The highly popular page “For Worker Women” became Mary’s vehicle for ideas for social reform as well as verses, recipes and household tips. She wrote the page for 24 years despite never earning more than £3 a week and receiving more lucrative offers from other publishers.

To boost her income she wrote extensively for other papers on all manner of subjects: the adoption of the waratah as Australia’s floral emblem, the futility of war, bushfire, the placement of a war memorial in Goulburn, the destruction of Aboriginal lore, land grants for returning soldiers and white Australia’s despoliation of the country. Income from her poetry and prose collections also helped although, in 1922, she gave the royalties from The Passionate Heart to soldiers blinded in the war.
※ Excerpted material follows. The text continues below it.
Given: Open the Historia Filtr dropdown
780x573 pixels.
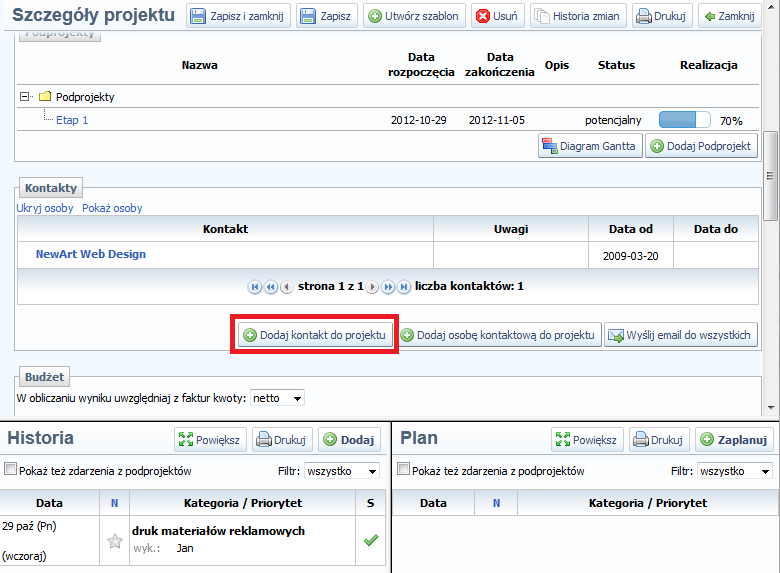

In 1931 she resigned from The Worker but continued writing and raising her public profile. During the Second World War, Dame Mary used her prolific pen to support the fighting men and deplore the pain of war.

Her commitment to socialist ideals was undimmed by her imperial honour. In 1951 as voters faced the referendum to outlaw the Communist Party, she urged them not to be swayed by name-calling and recognise the contribution the socialist movement had made to practical social reforms. A year later she protested against the government’s attempt to stop the Youth Carnival of Peace by offering to write a weekly column for the Communist paper, The Tribune.

Dame Mary Gilmore’s “Arrows” column appeared weekly until a few weeks before her death in her modest Darlinghurst flat, aged 93. A Dame writing for a Communist newspaper, she remained contradictory to the end.

Sally White is a former journalist, educator and author of four books.

Further reading

 

Mary Gilmore: a Tribute Australasian Book Society, Dymphna Cusack et al (eds), Sydney, 1965.

 

Courage a Grace: a biography of Dame Mary Gilmore, W.H.Wilde, 1989.

 

'Dame Mary Jean Gilmore (1865-1962)', W H WildeAustralian Dictionary of Biography, Vol 9, Melbourne University Press, Melbourne, 1983.